_Required tasks_.
a: Reproduce verbatim the part of the article on the TripleBet suspension between "UK Gambling Commission Shows" and "predatory online gambling operators.", inclusive.
b: From the article on the TripleBet suspension, list every measure that the UK Gambling Commission has taken or is expected to take.

_Excerpted text_.
= = = =

UK Gambling Commission Shows Its Teeth with TripleBet Suspension
UKGC is expected to take other additional steps to help keep problem gambling issues at bay
In recent years, the UK Gambling Commission has made a concerted effort to protect UK residents from themselves and predatory online gambling operators.
Just this week, online gambling operators will no longer be able to accept credit card deposits from its customers. That move by the UK Gambling Commission is intended to address recent statistical information that indicated as many as 20% of all online gamblers who regularly use credit cards have been displaying behaviors that typify the behaviors of someone with a significant gambling problem.
In the coming months, the UKGC is expected to take other additional steps to help keep problem gambling issues at bay. One such step is expected to be the mandatory inclusion of gambler access to the Gamstop online registry by all online gambling operators. Gamstop allows problems gamblers to self-exclude themselves from having access to all registered online gambling websites by completing one simple online registration form. Information about the casino experts guide to non-Gamstop websites is available online.
Clearly, these actions offer a clear indication the UKGC means business when it comes to protecting problem gamblers and minors. As further evidence of the Commission’s commitment to this protection was the recent pulling of Triplebet’s operating license, which was suspended on February 17 as part of a package of sanctions levied for the operator’s social responsibility and money laundering failings. A fine of £740,000 was also levied.
The operator’s failings include an clear inability or unwillingness to monitor the gambling activities of gamblers who display behaviors that are consistent with problem gambling behaviors.
In one of many similar cases, a player registered to gamble with TripleBet, lost a large sum of money, and then self-excluded on the very same day. He was subsequently able to reopen his account after the self-exclusion period of six months expired. He then proceeded to play for two consecutive days, again lost a large sum of money, before self-excluding yet again. He did this without any of the required monitoring or interaction being offered by TripleBet’s management.

= = = =

_Record excerpts_.

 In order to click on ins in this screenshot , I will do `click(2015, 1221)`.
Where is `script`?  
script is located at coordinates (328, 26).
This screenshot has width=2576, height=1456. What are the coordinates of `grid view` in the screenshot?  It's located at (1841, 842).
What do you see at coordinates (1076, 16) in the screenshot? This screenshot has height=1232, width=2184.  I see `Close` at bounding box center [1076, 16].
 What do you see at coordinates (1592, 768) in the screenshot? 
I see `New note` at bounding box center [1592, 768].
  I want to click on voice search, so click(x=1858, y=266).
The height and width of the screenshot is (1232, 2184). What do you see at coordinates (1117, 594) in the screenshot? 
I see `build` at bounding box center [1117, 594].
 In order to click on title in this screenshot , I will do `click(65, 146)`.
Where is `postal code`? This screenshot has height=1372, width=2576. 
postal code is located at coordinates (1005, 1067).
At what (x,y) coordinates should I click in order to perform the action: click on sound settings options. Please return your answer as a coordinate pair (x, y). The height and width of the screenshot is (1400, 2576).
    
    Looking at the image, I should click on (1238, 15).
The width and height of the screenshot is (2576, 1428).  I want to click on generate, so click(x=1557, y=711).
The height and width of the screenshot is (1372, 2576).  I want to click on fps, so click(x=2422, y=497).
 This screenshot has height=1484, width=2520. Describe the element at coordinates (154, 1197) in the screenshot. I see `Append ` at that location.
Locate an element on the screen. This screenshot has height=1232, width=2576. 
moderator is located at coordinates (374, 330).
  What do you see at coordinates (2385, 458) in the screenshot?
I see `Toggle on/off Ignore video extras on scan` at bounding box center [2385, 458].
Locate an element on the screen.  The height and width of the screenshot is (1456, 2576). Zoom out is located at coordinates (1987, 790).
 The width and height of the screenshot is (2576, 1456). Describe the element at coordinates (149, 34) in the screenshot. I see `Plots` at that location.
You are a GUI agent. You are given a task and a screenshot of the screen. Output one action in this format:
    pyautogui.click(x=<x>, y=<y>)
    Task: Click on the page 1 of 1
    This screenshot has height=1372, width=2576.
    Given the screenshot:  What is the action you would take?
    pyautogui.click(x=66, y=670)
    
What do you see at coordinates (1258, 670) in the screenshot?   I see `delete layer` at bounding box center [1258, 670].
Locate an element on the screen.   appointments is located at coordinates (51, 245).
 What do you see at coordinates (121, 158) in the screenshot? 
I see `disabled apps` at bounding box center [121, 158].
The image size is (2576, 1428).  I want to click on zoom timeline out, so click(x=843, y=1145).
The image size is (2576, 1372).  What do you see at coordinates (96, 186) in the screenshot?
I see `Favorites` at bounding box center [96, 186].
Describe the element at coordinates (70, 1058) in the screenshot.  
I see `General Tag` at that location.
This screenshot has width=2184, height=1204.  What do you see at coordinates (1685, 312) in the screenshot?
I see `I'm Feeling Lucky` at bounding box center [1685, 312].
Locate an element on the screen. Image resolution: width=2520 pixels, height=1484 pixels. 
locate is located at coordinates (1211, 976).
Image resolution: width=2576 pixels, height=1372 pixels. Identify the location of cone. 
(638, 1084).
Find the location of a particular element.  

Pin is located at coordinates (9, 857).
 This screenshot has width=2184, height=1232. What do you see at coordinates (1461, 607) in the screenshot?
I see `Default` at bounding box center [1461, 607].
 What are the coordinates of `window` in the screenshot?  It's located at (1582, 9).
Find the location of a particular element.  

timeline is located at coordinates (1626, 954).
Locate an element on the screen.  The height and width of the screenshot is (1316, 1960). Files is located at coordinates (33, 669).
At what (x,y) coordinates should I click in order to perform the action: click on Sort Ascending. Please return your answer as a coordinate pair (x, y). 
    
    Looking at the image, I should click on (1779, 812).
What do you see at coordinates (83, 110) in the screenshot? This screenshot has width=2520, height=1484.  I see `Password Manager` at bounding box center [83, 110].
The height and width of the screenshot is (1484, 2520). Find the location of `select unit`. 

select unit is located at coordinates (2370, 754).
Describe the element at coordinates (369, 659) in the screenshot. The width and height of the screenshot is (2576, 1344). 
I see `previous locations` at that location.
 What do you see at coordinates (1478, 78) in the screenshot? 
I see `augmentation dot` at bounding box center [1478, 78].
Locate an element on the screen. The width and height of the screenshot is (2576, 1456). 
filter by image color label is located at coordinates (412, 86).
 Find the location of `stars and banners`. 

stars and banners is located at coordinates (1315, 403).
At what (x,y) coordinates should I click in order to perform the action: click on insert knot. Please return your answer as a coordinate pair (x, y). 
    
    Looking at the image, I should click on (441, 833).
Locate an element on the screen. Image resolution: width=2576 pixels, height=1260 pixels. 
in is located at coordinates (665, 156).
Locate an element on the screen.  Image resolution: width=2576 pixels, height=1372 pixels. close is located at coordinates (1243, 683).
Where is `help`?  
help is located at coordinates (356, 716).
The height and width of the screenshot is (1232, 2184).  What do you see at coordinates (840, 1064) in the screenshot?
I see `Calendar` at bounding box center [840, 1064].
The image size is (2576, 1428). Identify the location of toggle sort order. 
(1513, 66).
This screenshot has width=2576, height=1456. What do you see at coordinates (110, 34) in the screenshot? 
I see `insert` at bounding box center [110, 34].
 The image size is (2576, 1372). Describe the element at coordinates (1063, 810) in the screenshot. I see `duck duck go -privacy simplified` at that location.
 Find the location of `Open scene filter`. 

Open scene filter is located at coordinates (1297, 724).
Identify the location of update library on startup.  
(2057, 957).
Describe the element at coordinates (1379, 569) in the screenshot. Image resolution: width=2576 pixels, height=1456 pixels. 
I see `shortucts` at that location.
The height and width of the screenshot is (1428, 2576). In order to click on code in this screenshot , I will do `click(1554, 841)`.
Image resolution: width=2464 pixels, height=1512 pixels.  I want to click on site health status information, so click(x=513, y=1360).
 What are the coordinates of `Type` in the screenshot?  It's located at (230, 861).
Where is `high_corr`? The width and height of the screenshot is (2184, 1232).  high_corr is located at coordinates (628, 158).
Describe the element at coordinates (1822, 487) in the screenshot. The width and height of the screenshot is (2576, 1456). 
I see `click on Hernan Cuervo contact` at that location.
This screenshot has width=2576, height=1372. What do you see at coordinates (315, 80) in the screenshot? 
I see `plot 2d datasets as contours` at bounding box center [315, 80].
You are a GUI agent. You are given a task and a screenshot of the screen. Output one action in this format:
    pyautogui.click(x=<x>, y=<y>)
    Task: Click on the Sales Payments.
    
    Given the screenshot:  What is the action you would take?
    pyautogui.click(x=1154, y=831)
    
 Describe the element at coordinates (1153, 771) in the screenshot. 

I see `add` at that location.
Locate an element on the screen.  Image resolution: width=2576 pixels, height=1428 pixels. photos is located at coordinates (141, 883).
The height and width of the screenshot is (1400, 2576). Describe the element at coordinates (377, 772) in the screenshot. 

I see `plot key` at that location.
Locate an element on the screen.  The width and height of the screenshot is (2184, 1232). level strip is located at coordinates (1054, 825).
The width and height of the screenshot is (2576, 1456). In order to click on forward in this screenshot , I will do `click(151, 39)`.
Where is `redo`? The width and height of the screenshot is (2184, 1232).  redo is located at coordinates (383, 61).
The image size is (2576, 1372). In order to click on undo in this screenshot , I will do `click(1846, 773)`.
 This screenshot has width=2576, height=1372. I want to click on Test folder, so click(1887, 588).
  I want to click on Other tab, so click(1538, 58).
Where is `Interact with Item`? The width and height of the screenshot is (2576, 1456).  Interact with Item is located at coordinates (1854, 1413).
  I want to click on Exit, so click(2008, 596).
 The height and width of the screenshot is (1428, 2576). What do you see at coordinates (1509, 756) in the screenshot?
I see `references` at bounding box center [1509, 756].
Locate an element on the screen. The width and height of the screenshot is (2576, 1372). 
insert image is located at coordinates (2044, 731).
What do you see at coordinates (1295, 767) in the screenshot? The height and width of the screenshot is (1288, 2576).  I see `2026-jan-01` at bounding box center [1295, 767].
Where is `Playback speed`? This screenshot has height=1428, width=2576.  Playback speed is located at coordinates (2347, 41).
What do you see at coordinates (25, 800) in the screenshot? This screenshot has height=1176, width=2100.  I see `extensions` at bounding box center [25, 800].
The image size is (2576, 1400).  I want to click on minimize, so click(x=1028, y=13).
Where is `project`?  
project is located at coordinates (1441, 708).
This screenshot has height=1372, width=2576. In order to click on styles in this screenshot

= = = =

_Solutions to the exercise_.
a:
UK Gambling Commission Shows Its Teeth with TripleBet Suspension
UKGC is expected to take other additional steps to help keep problem gambling issues at bay
In recent years, the UK Gambling Commission has made a concerted effort to protect UK residents from themselves and predatory online gambling operators.

b:
- Barring online gambling operators from accepting credit card deposits from customers
- Requiring all online gambling operators to include gambler access to the Gamstop online registry (expected)
- Suspending TripleBet's operating license
- Fining TripleBet £740,000